Can you show us your config.h in your $WRKDIR, please?

Have you tried nut-devel? It fixes a lot of problems. It tracks the latest nut development.
Comment 34 ml 2023-08-07 08:54:50 UTC
Created attachment 243921 [details]
${WRKDIR}/include/config.h (as requested).
Comment 35 ml 2023-08-07 08:55:10 UTC
(In reply to Cy Schubert from comment #33)
(In reply to Cy Schubert from comment #33)


> The patch was not applied

Yet it's in 13/stable...



> because simply undefining HAVE_LIBUSB_KERNEL_DRIVER_ACTIVE or HAVE_LIBUSB_SET_AUTO_DETACH_KERNEL_DRIVER does the same thing.

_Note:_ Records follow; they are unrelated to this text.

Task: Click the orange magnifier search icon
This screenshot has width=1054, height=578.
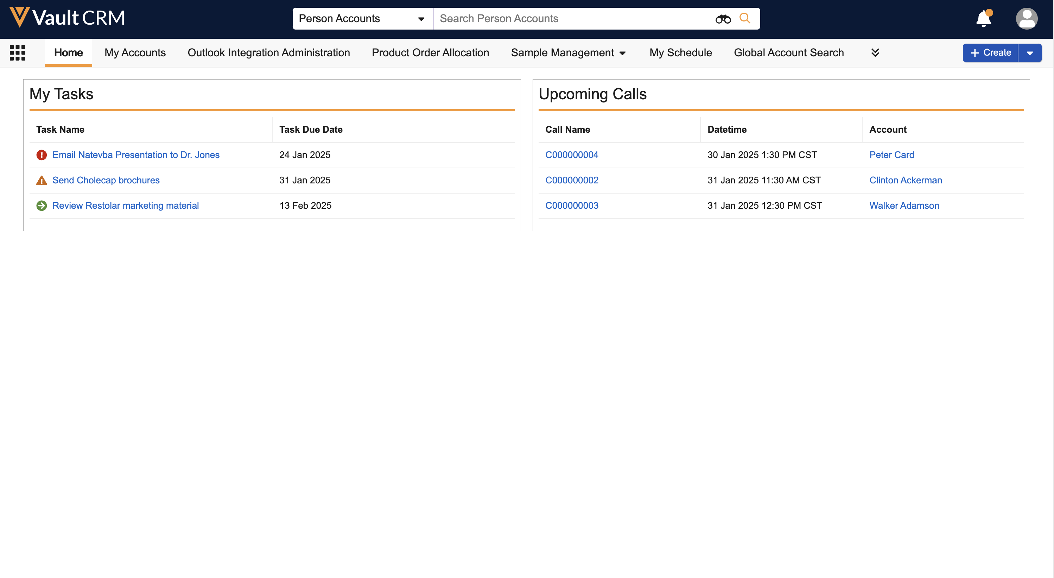Action: [745, 18]
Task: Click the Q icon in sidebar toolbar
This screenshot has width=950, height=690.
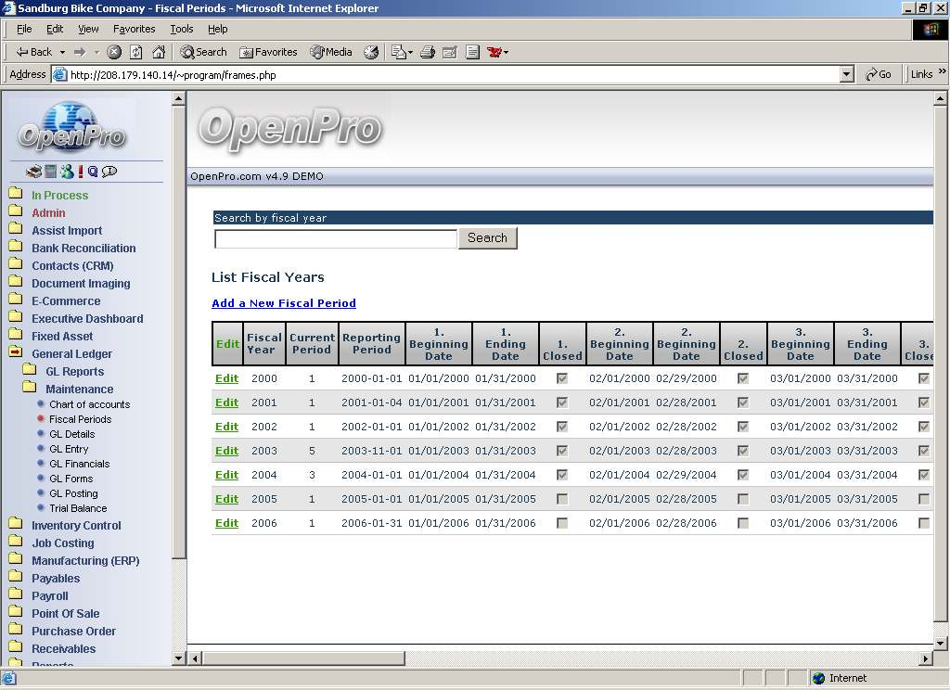Action: coord(93,172)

I see these are defined in config.h.
What should I do to avoid them?



> Can you show us your config.h in your $WRKDIR, please?

I've just attached it.



> Have you tried nut-devel?

Not yet.
Currently everything works simply by cherry-picking your commits ece231cf5c60d7ee7cb59ea5f21d4471c907d0d7, 594c963bd3ec5c30b346beccf1e0e83a4d5b8c94 and ef8c91f5f99116c93210fd30b871dd86c75aa464.
Unless this is going to cause trouble, I'm sticking with these.
I'll try nut-devel in the future, but I'm currently out of time. Sorry.